I wonder, however, why Celestia cannot ask Luna to raise the sun in her stead. This seems odd, since Celestia was able to assume control of the moon in Luna's absence. Some obvious reasons come to mind: lingering mistrust, a fundamental power imbalance between the sisters, or the comparative importance of the sun's movement as opposed to the moon's. Altogether, it seems plausible that this would not be an option, I just wish my justifications didn't rely on my own conjecture.

hi hi

I'll admit that it was kinda awkward up until Twilight actually woke up, but the end was indeed nice. :twilightsmile:

That was sweet.

Taking DAYS to write something beautiful and poetic like this? Now THAT'S good dedication, I reward you with a thumb and a star. Very odd gifts if you ask me :P

"Luna, (or a bunch of random unicorns) can you raise the sun for me? I wish to see the sunrise for the first time."

"Of course, sister (or a bunch of "Your Highness!")."

Boom goes the dynamite, problem solved. :moustache:

4207574 The only show on the Afterlife Network is endless reruns of "The Mary Tyler Moore Show".

:fluttershbad:

This being a Bad Horse story, I kept waiting for tragedy to strike. Towards the end the suspense was almost unbearable.

And then to find that the ending was actually poignant, low - key and sweet--what a diabolical twist, sir! Absolutely diabolical!

4206398

I see it as dreams, calm in the storm, blood/life, and the dawn. Still not sure how they all connect, but at least for the bugle I can see the connection clearly to the dawn.

What was the question?

EDIT: I went back and read the author's note. I get it.

Seriously, all that effort put in pays off in spades here. The Twilestia tones, the perfect derailment, all of it.

I never acutaly thought about that. Good to know someone did.
Keep up the good work. Deus tecum.

Too purple?
This is a story that would never have worked if it wasn't. The story, Celestia's desire to know what it is like to wake with the sun, in order to understand this, you have to first see the sunrise. Had you just wrote, "The sun rose and it was pretty." this would have fallen pretty flat. :raritywink:

As an aside, your description of a sunrise was gorgeous. :twilightsmile:

4209280
Grr, I should've read the story before reading the comments!

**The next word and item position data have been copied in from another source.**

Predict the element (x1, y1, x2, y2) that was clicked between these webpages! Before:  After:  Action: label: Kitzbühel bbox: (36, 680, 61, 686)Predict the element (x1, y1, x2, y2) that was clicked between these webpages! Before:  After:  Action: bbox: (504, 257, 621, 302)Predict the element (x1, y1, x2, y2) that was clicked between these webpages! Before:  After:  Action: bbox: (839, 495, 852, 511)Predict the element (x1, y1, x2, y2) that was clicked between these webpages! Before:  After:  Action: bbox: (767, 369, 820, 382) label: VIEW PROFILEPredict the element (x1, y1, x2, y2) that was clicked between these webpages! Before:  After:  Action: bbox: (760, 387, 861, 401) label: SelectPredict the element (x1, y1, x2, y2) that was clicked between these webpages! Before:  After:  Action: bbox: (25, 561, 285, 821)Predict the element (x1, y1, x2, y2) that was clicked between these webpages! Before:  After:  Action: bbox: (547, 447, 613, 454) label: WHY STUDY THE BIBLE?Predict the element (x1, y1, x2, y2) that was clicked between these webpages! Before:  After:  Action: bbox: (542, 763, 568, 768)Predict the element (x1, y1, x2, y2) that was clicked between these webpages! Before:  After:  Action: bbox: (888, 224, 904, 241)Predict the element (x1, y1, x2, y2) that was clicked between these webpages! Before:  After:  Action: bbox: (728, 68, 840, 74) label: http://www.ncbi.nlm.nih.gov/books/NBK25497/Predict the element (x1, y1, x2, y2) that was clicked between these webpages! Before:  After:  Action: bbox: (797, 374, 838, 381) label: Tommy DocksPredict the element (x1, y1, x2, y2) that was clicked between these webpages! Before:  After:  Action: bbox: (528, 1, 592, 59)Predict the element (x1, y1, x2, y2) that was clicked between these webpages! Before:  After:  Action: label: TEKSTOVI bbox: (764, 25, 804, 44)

Yes this works and yup it works extremely well. If there is anything wrong with the execution, it's small enough for me not to be able to pin down.
Not entirely convinced about the effectiveness of your song's first verse....but the second? There's something mighty powerful in there. Top marks for that.

Oh...and uhh....thank Christ there's no Twilestia. Putting that junk in would've been cray-cray.

His name is bad horse
The thorough bred of sin
He got the application that you just sent in
It needs evaluation
So let the games begin
A haneis crime
A show of force
A murder would be nice of course
Sent by bad horse

I get it! Since Celestia always wakes up before the sunrise beacause she controls the sun, she is never woken up by the sunrise!:twistnerd::twilightsmile:
Wait. That's what you mean, right?:rainbowderp:

The sweetness and light, it BURNED. I had to read a clopfic afterwards just to feel dirty again.

I like the cut of your jib.

Fun little story. I never really did like sun rises myself though. I've always been an evening person but I can understand why Celestia would want to know what something she had a hoof in was like.

Well written. I however couldn't help thinking, "Couldn't she just have Luna raise the sun while she slept in a little longer?"

Oh... oh, my. That's so poetic, and so in-depth, and so true...

Very well written, Bad Horse. You've got one heck of a muse when it comes to this sort of thing. :twilightsmile:

I almost thought she was asking what it's like to be asleep.

That was one of the most beautifully written scenes I have ever read. I saw it all in my head, from the rising of the sun to the few on the grass and to the little lines and sections of each blade of grass and the fur on the princess's face.
Bravo, good sir.

4210173
Indeed. It was beautifully written, and extremely descriptive. I loved reading this, and felt bad for Celestia. Just, just beautiful.